Watch my video on cross-validation (36 minutes), and be prepared to discuss it in class on Monday. The notebook shown in the video is also in this repository.
Alternatively, read section 5.1 of An Introduction to Statistical Learning (11 pages).
Here are some questions to think about:
- What is the purpose of model evaluation?
- The purpose is to estimate the likely performance of a model on out-of-sample data, so that we can choose the model that is most likely to generalize, and so that we can have an idea of how well that model will actually perform.
- What do the terms training accuracy and testing accuracy mean?
- Training accuracy is the accuracy achieved when training and testing on the same data. Testing accuracy is the accuracy achieved when splitting the data with train/test split, training the model on the training set, and testing the model on the testing set.
- What is the drawback of training and testing on the same data?
- Training accuracy is maximized for overly complex models which overfit the training data, and thus it's not a good measure of how well a model will generalize.
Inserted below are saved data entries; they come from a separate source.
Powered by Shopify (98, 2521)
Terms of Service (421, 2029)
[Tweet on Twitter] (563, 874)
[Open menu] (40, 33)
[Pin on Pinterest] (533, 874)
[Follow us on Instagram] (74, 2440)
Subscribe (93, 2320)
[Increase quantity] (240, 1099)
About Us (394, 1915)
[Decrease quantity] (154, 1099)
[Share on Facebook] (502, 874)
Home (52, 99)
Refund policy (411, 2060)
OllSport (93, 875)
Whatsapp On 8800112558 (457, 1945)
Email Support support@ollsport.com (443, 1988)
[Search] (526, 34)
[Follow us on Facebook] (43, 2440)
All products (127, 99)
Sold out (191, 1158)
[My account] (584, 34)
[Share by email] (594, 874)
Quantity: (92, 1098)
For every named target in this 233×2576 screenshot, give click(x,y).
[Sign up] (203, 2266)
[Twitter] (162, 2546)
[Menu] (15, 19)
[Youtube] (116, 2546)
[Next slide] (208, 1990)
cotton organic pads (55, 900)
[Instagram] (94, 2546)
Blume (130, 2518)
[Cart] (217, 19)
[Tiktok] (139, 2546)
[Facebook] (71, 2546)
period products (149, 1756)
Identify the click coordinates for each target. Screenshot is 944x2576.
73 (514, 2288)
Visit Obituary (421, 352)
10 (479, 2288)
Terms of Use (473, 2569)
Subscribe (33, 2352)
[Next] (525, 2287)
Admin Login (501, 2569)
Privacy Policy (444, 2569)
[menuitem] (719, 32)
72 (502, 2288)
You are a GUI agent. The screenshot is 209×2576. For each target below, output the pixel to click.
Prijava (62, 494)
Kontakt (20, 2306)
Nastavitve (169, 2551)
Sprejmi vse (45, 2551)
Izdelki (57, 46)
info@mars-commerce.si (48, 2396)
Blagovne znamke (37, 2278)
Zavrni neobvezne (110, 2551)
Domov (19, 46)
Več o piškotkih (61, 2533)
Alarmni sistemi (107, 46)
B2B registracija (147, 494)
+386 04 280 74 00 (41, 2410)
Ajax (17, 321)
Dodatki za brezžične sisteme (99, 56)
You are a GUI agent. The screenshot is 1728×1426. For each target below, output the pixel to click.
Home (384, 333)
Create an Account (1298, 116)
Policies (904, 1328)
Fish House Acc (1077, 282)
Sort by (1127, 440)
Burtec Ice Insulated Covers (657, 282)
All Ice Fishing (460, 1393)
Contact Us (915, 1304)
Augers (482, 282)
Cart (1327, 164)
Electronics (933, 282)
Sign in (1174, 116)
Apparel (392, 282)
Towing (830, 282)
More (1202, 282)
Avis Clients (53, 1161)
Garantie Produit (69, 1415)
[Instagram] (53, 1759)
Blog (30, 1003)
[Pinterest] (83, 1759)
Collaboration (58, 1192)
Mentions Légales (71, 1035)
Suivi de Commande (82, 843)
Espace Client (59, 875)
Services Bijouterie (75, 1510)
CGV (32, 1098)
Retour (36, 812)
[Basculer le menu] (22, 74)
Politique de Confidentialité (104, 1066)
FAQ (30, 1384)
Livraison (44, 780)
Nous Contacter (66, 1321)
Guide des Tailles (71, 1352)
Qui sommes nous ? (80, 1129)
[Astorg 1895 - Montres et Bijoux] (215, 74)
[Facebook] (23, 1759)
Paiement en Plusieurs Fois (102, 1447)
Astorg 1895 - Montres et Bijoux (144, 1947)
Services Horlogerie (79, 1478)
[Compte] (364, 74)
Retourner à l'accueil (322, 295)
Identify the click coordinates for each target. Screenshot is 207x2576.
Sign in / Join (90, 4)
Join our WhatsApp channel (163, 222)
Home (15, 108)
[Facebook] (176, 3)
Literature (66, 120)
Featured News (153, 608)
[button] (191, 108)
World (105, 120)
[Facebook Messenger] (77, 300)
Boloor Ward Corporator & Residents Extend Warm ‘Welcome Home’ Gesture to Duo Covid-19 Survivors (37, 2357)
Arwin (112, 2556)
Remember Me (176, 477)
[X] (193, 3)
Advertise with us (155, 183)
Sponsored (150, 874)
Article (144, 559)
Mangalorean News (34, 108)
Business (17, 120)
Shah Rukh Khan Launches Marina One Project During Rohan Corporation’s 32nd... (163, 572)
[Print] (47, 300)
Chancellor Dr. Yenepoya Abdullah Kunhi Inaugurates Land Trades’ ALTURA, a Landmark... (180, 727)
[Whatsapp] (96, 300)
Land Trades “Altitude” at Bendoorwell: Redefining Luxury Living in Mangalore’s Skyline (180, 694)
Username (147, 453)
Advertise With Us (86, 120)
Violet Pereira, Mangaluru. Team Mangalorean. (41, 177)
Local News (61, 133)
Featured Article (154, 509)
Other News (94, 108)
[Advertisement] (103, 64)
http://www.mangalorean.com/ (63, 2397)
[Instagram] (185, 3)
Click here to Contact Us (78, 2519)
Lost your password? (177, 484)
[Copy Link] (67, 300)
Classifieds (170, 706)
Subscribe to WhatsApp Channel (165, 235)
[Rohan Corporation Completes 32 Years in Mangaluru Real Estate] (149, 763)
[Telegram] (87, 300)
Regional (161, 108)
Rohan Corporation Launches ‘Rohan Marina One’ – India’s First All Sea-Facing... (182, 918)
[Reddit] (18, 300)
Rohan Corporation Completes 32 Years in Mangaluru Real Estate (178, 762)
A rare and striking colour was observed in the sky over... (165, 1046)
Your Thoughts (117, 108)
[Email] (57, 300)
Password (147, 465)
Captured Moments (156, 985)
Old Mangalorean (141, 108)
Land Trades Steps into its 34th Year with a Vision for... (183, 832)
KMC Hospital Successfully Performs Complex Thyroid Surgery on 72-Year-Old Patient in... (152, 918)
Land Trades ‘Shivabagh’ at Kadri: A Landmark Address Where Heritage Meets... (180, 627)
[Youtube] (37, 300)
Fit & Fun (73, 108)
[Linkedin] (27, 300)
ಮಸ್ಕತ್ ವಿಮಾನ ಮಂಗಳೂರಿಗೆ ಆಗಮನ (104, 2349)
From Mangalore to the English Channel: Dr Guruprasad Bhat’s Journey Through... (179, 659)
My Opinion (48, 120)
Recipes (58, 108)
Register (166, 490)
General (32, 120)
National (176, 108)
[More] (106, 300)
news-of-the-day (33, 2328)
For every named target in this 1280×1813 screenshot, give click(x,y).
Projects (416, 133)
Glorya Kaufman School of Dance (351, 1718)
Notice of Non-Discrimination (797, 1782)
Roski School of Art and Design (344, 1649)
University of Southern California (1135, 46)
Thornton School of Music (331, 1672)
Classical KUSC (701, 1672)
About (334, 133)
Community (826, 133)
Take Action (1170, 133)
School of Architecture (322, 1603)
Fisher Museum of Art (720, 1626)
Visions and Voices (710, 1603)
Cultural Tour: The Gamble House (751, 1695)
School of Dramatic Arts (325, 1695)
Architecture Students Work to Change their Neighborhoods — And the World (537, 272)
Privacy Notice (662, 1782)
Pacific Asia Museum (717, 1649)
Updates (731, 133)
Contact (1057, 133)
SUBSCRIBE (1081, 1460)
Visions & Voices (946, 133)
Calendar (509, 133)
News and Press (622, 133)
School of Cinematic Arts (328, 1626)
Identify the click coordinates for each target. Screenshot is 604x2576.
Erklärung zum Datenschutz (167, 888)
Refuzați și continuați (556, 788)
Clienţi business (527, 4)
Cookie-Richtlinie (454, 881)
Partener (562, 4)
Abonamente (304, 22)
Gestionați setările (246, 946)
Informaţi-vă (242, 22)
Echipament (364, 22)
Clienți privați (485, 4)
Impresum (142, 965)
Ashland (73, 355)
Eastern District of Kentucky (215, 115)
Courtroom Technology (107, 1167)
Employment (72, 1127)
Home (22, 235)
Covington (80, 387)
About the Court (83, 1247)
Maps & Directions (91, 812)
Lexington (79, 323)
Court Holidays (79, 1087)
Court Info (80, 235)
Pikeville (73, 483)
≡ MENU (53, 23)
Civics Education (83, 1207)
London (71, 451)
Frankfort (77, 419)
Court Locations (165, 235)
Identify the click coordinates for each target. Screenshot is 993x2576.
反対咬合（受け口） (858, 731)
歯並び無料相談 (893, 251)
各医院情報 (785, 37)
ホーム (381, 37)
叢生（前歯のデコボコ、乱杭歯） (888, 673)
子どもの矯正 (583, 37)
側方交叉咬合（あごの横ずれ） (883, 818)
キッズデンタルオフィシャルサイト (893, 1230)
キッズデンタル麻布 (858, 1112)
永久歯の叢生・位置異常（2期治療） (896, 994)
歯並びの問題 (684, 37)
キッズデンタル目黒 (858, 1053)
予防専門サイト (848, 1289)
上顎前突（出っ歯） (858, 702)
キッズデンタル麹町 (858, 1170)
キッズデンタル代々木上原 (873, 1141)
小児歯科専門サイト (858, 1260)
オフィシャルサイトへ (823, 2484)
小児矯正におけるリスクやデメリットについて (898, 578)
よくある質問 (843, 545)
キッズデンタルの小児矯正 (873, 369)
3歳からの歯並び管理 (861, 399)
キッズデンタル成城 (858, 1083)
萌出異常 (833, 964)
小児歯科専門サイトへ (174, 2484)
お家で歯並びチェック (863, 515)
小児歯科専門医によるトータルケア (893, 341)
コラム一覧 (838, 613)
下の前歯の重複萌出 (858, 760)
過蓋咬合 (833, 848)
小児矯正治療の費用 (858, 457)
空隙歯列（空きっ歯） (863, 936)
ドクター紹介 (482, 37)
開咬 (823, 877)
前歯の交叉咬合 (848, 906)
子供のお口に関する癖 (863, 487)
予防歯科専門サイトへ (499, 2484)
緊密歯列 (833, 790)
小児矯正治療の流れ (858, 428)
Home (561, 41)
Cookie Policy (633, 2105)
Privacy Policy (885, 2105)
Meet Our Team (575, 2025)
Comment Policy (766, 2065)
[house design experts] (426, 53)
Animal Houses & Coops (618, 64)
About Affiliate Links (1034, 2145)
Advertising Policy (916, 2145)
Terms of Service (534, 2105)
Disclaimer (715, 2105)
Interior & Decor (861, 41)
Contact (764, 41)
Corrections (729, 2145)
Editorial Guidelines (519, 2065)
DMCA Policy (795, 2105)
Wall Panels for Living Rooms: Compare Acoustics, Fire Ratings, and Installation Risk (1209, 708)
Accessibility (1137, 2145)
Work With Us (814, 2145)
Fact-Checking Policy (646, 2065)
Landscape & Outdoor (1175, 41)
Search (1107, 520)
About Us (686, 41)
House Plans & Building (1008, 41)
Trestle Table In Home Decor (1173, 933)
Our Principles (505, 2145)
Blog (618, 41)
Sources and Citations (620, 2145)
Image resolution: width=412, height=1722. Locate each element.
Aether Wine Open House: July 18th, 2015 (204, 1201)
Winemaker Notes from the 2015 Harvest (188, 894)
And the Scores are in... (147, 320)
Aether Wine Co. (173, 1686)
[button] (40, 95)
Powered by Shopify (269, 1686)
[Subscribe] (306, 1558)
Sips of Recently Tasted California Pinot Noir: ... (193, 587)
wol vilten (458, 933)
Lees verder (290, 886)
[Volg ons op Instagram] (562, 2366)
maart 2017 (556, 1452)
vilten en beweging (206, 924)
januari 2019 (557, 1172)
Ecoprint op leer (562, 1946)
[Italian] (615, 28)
- What is the drawback of train/test split?
- Testing accuracy can change a lot depending upon which observations happen to be in the training and testing sets.
- What is the role of "K" in K-fold cross-validation?
- K is the number of partitions that the dataset is split into, and thus is the number of iterations that cross-validation will run for.
- When should you use train/test split, and when should you use cross-validation?
- Train/test split is useful when you want to inspect your testing results (via confusion matrix or ROC curve) and when evaluation speed is a concern. Cross-validation is useful when you are most concerned with the accuracy of your estimation.
- Why do we pass X and y, not X_train and y_train, to the cross_val_score function?
- cross_val_score will take care of splitting the data into the K folds, so we don't need to split it ourselves.
- What is the point of the cross_val_score function's "scoring" parameter?
- cross_val_score needs to know what evaluation metric to calculate, since many different metrics are available.
- What does cross_val_score do, in detail? What does it return?
- First, it splits the data into K equal folds. Then, it trains the model on folds 2 through K, tests the model on fold 1, and calculates the requested evaluation metric. Then, it repeats that process K-1 more times, until every fold has been the testing set exactly once. It returns a NumPy array containing the K scores.
- Under what circumstances does cross_val_score return negative scores?
- The scores will be negative if the evaluation metric is a loss function (something you want to minimize) rather than a reward function (something you want to maximize).